La transición al vehículo eléctrico no es una simple moda, sino una necesidad global para reducir la contaminación y mitigar el cambio climático. Aunque hoy en día el número de coches eléctricos es menor, la tendencia de crecimiento es imparable. Destinar recursos y espacio público a la infraestructura de carga no es un favor a los propietarios actuales, sino una inversión estratégica en el futuro de nuestra ciudad.
Se menciona que las «electrolineras» deberían ser una responsabilidad exclusiva del mercado, al igual que las gasolineras. Sin embargo, este argumento ignora que la construcción de la red de gasolineras en su día también fue un proceso que implicó una regulación y planificación por parte de las administraciones públicas. Las gasolineras que vemos hoy son el resultado de un mercado maduro. El mercado de la movilidad eléctrica está en una fase inicial y, por ello, necesita el impulso y la colaboración pública para su despegue.
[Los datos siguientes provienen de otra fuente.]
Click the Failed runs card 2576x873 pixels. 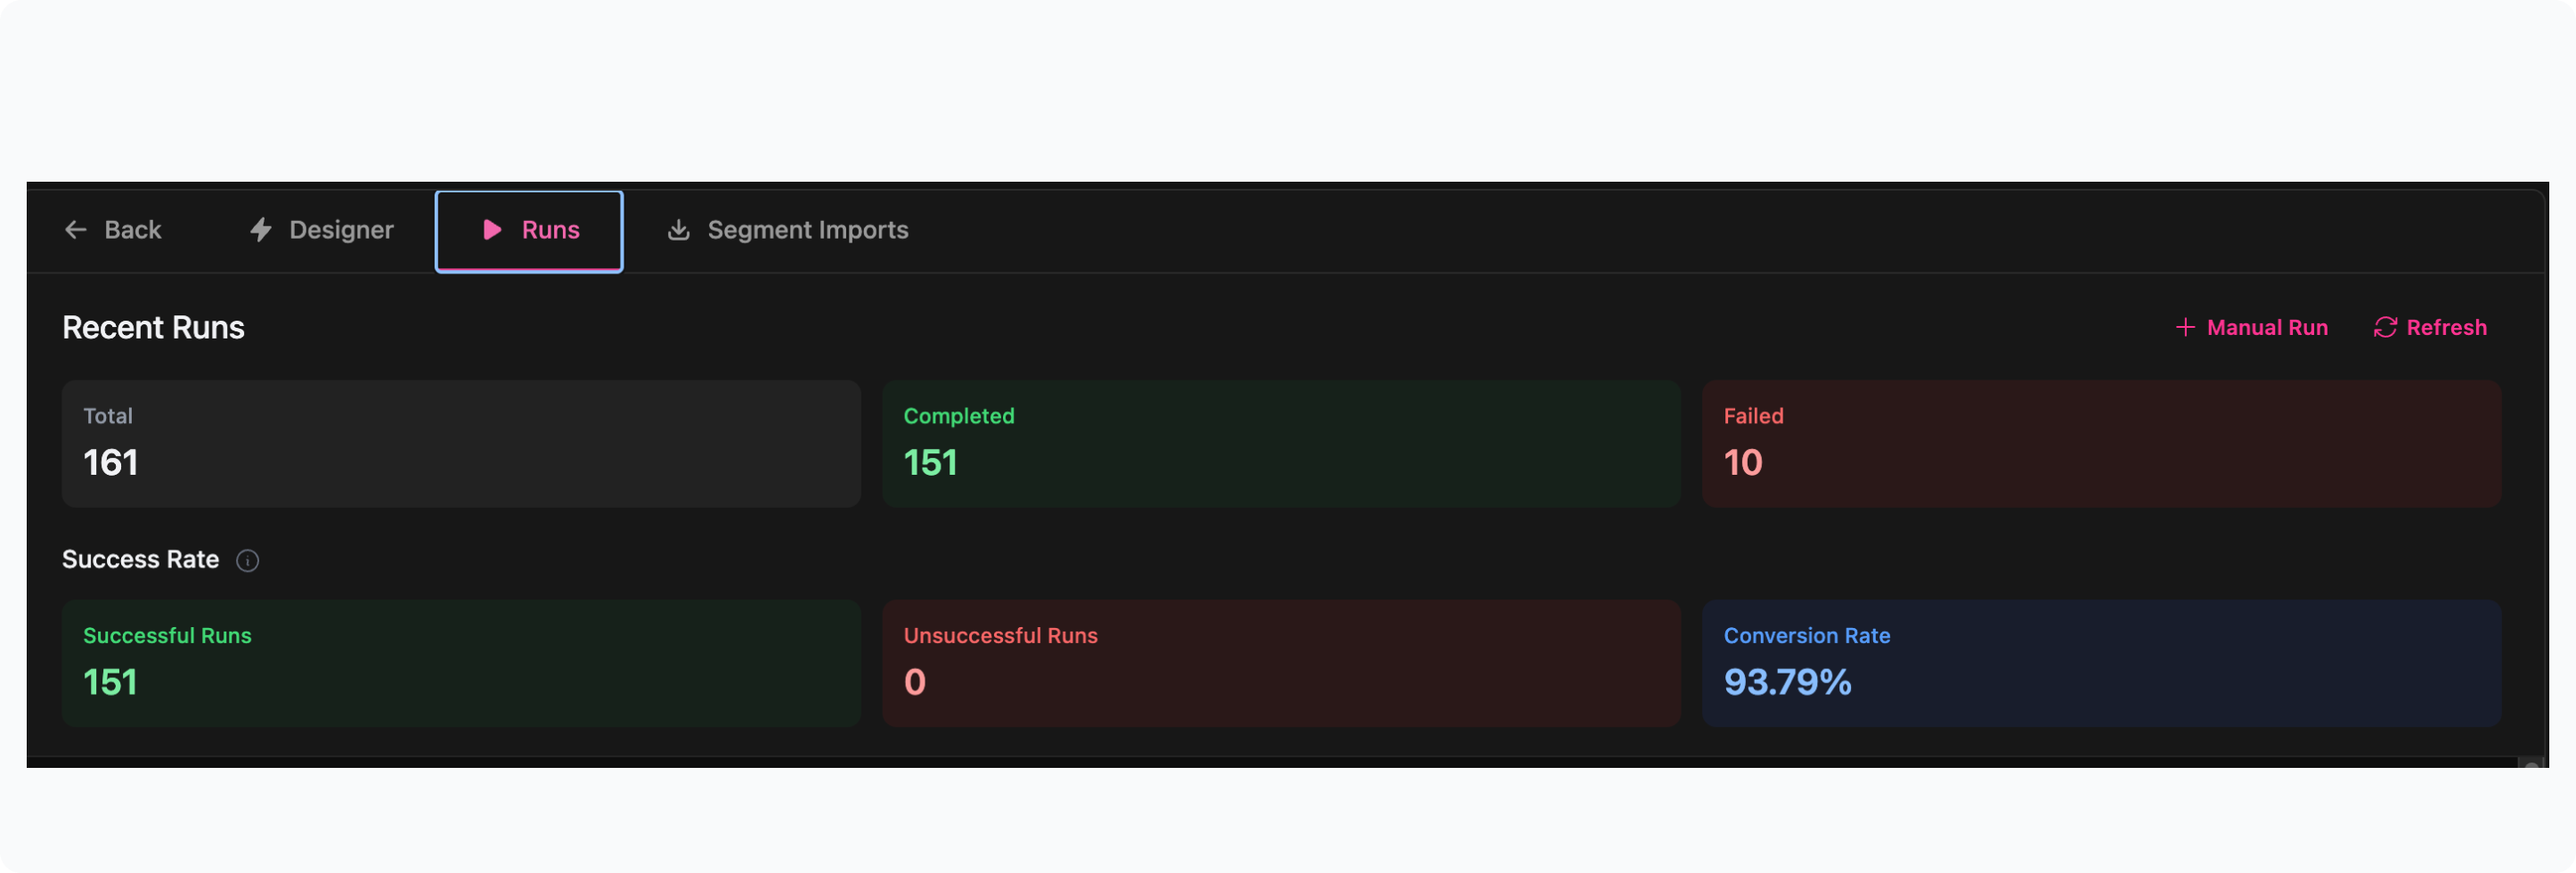click(2100, 443)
Además, los beneficios de esta transición no se limitan a los conductores de coches eléctricos. Una mayor adopción de esta tecnología se traduce en una mejor calidad del aire en nuestras calles, menor contaminación acústica y una mayor independencia energética a largo plazo. Es un beneficio colectivo para todos los ciudadanos, tanto para quienes conducen un coche eléctrico como para quienes no.
Dejar la infraestructura de carga únicamente en manos de la iniciativa privada podría resultar en una distribución desigual de los puntos de recarga, creando zonas menos atractivas para la movilidad eléctrica y ralentizando la transición. La planificación municipal asegura que esta infraestructura se desarrolle de forma equitativa y accesible para todos.
En resumen, destinar recursos a los cargadores públicos no es subvencionar un capricho. Es una inversión inteligente que prepara a Logroño para el futuro, mejora la salud de sus ciudadanos y facilita una transición energética que es vital para la sostenibilidad de nuestro entorno.